Гоголь беззаветно любил Россию и остро чувствовал, что её спасение – в христианстве, что ей предназначена исключительная мировая миссия: «Зачем пророчествует одна только Россия? Затем, что она сильнее других слышит Божию руку на всём, что ни сбывается в ней, чует приближение иного царствия… Великое поприще, которое никому из других народов невозможно, возможно одному только русскому народу… Праздник Светлого Воскресения воспразднуется, как следует, прежде у нас, нежели у других народов». Он жаждал Пасхи для своей многострадальной Родины, но само его творчество свидетельствовало о том, что воскресению России предшествуют великий крестный путь и величайшие голгофские страдания.

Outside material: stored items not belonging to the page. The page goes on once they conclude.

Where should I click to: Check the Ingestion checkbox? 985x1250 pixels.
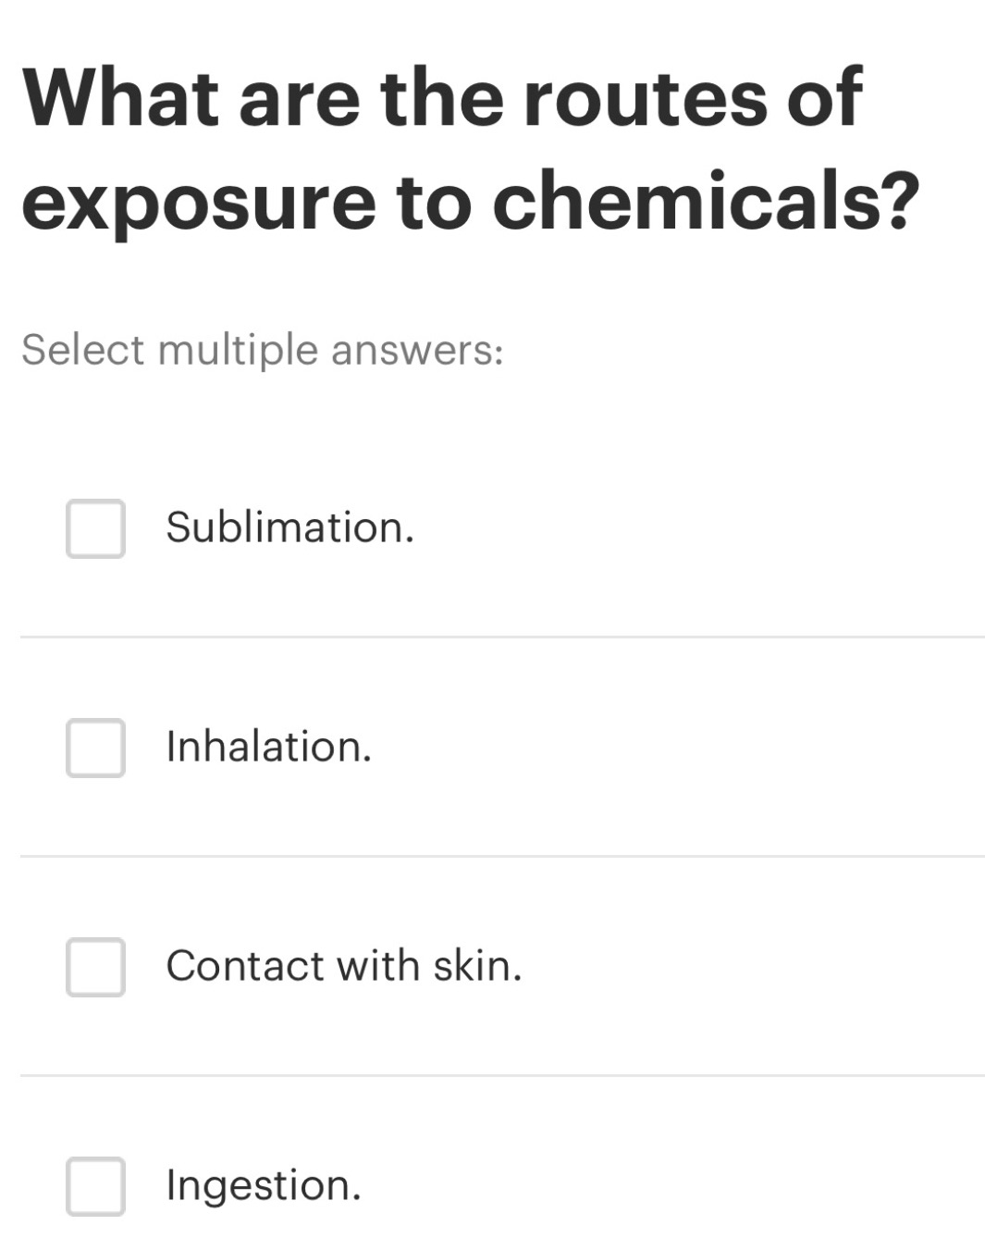pos(94,1184)
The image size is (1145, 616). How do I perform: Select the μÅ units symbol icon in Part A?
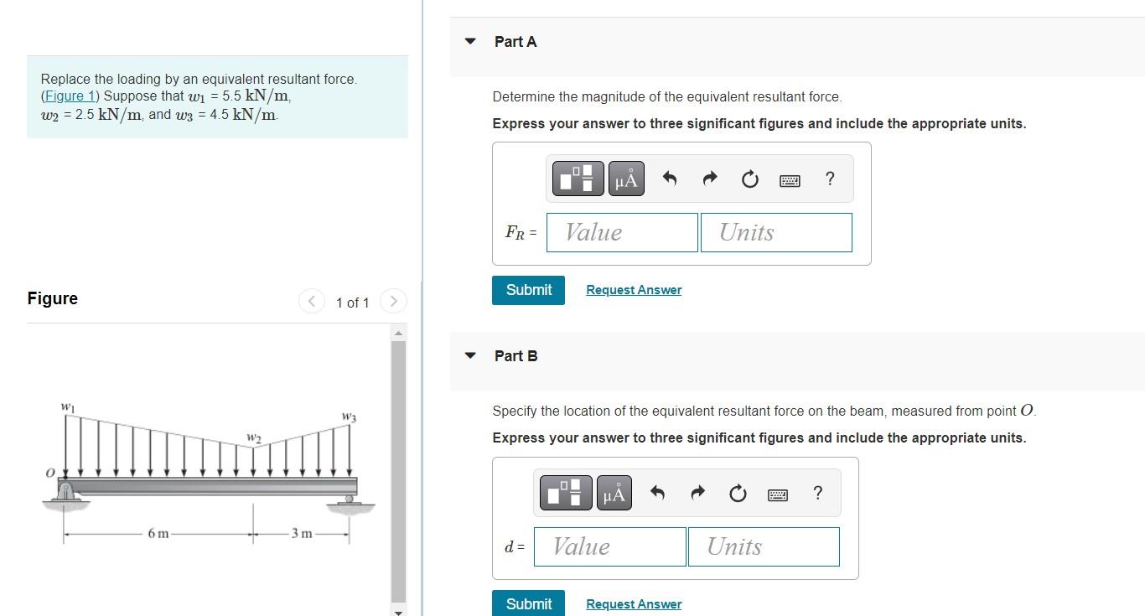pos(625,178)
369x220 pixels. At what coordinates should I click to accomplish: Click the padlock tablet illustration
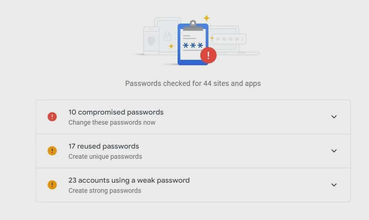pyautogui.click(x=167, y=36)
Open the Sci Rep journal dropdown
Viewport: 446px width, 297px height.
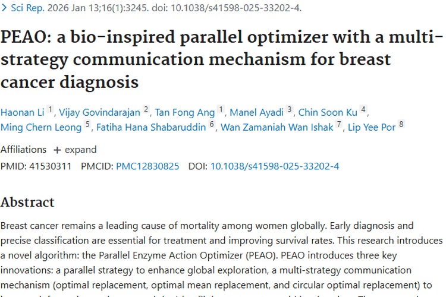click(24, 8)
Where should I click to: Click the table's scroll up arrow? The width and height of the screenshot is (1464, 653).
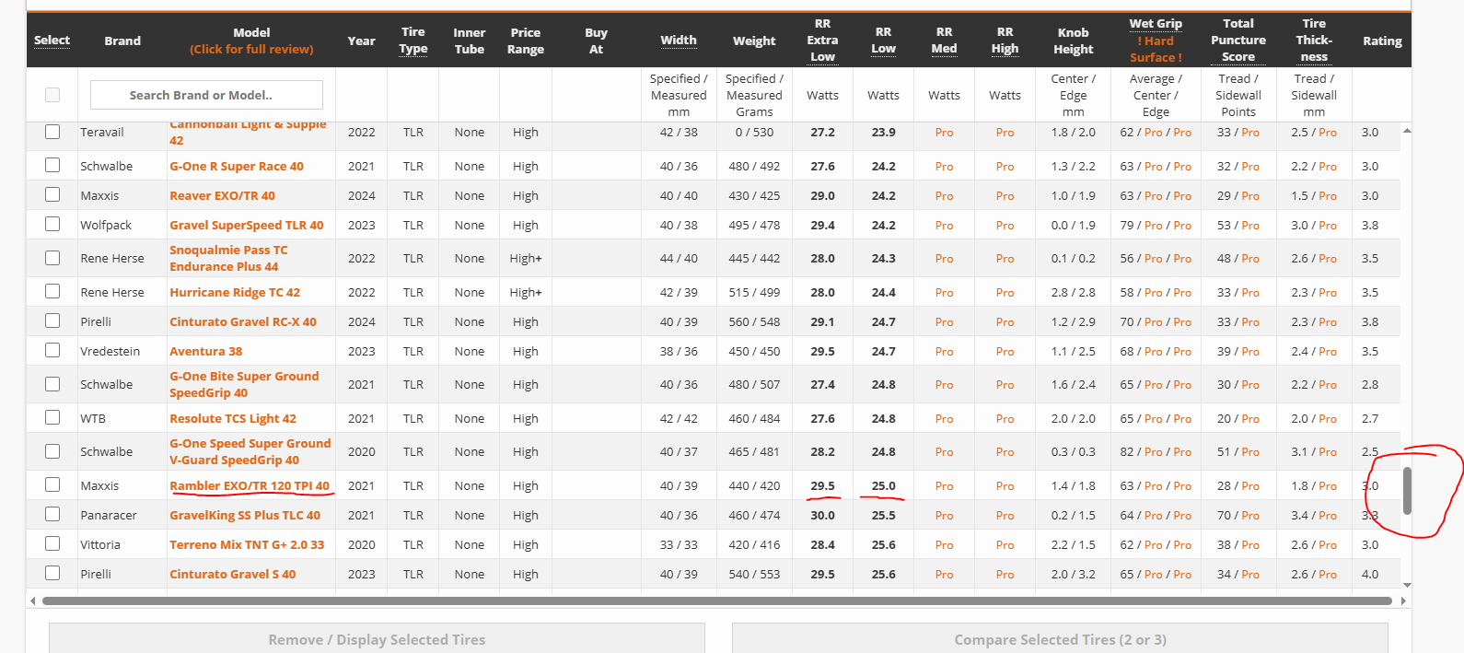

Со вселенской грустью смотрел писатель-мистик в будущее любимого Отечества. Знаменитая Русь-тройка вовсе не оптимистический образ: «Не так ли и ты, Русь, что бойкая необгонимая тройка несёшься? Дымом дымится под тобою дорога, гремят мосты, всё отстаёт и остаётся позади. Остановился поражённый Божьим чудом созерцатель: не молния ли это, сброшенная с неба? что значит это наводящее ужас движение? и что за неведомая сила заключена в сих неведомых светом конях? Эх, кони, кони, что за кони! Вихри ли сидят в ваших гривах? Чуткое ли ухо горит во всякой вашей жилке? Заслышали с вышины знакомую песню, дружно и разом напрягли медные груди и, почти не тронув копытами земли, превратились в одни вытянутые линии, летящие по воздуху, и мчится вся вдохновенная Богом!.. Русь, куда ж несёшься ты? дай ответ. Не даёт ответа. Чудным звоном заливается колокольчик…». Опередившая и поражающая всех тройка без седока и всадника наводит ужас. Движимая неведомой стихийной силой, чуткая к знакомым песням с высот, слитая в едином порыве оторванного от земли утопического полёта, вдохновляемая подмененными Божественными образами, слепо целеустремлённая, она не ведает, куда несётся. (Вместо традиционного на Руси набата или благовеста церковных колоколов чудным звоном заливается колокольчик – манит в неведомое: одно из значений слова «чудный» – «непонятный», «непостижимый»). Это не образ преображённой Родины, но апокалиптическое видение вихрей ложной духовности, которые обуревали Россию, и предощущение катастрофы в конце этого пути. Только с высоты Русской Голгофы XX века открылись бездны, в которые предстояло низринуться России-тройке.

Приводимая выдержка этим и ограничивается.